The startup’s charging cabinets can hold 16 batteries, and PopWheels designed them to quickly extinguish a battery fire if something goes wrong while charging. (The company’s founding mission was to eradicate Electric bike fires in New York(which became a significant issue a few years ago.) After building a few initial cabinets, the company raised a $2.3 million seed round last year (2025).

Swap sites are typically small, open spaces like parking lots, which PopWheels has retrofitted with fencing and the electrical connections needed to support multiple cabinets. Each cabinet uses as much electricity as a Level 2 electric vehicle charger, which is to say not that much.

As the PopWheels e-bike service grew, the startup began exploring other opportunities.

“There was always an underlying thesis that there was something bigger here,” Hammer said. “If you build an urban-scale, fire-proof battery swap infrastructure, you create a layer of infrastructure that many people will want to buy into.”

Hammer started thinking about alternative uses for batteries after someone sent in an article about how New York City was working to decarbonize food carts. That’s when the PopWheels team started crunching the numbers.

Food carts, Hammer estimates, probably spend about $10 a day on gas for their generators to keep the lights on. (Most of the cooking is done on propane, which is another matter.) That’s about how much PopWheels would charge someone to subscribe to four of its batteries per day. Ideally, four of its batteries can provide around five kilowatt hours of electricity, which is enough to cover the minimum consumption of a typical cart. If they need more juice, Hammer said they can go to a swap station at noon.

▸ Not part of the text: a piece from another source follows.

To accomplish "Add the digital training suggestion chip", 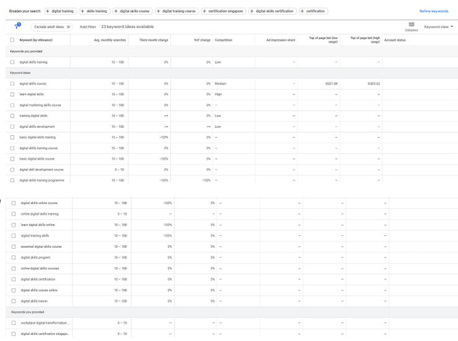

After running the calculations, PopWheels built a prototype adapter and tested it at a small event at the Brooklyn Navy Yard during New York Climate Week last year. Since then, the startup has been working with the Street Vendor Project, a nonprofit, to advance the idea. Last week’s demonstration with La Chona was the first time the batteries powered a food cart for a full day.

“I’ve had several food cart owners come up to me and say, ‘Wait, there’s no noise with this cart. What are you guys doing? Can I have this?'” Hammer said.

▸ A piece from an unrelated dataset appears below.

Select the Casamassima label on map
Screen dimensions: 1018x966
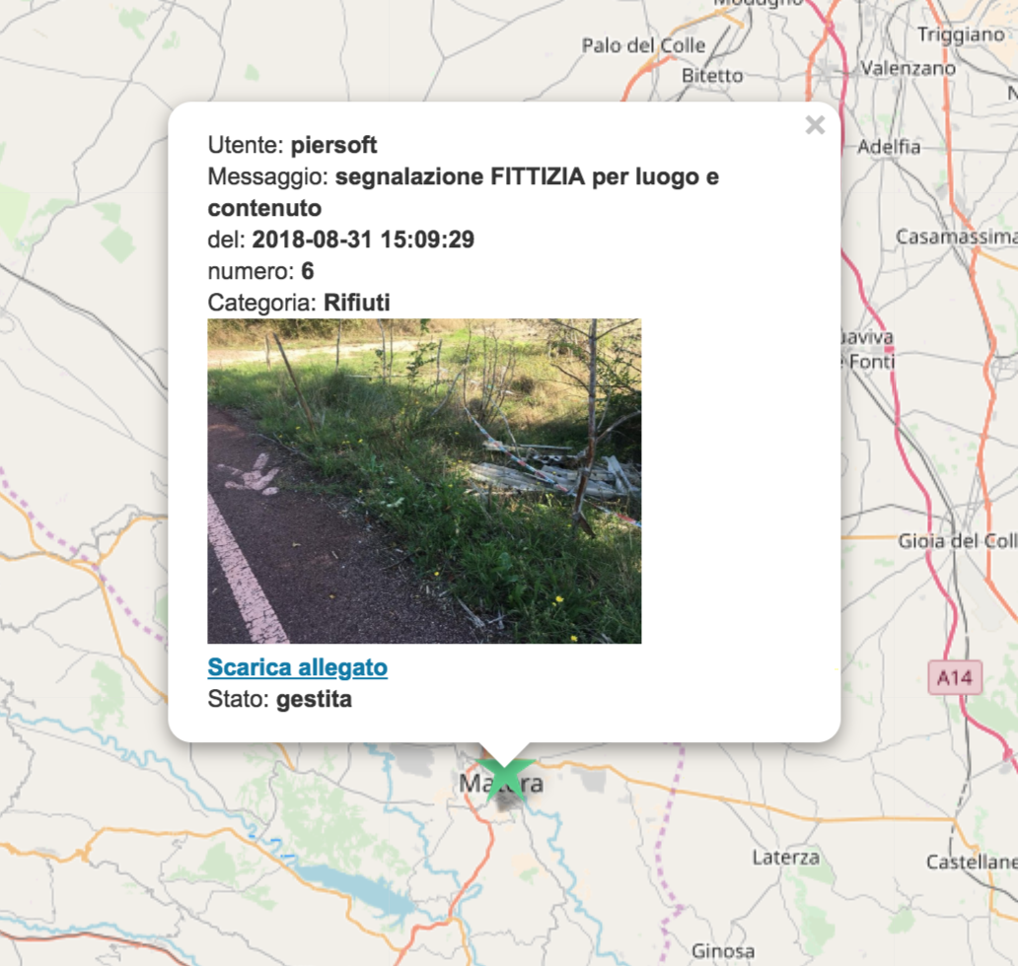956,237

“We plan to roll this out aggressively starting this summer,” he said. “We think we could reduce costs by providing gas to a food cart owner while solving all the quality of life issues.”

Tim De Chant is senior climate reporter at TechCrunch. He has written for a wide range of publications, including Wired magazine, the Chicago Tribune, Ars Technica, The Wire China, and NOVA Next, where he was a founding editor.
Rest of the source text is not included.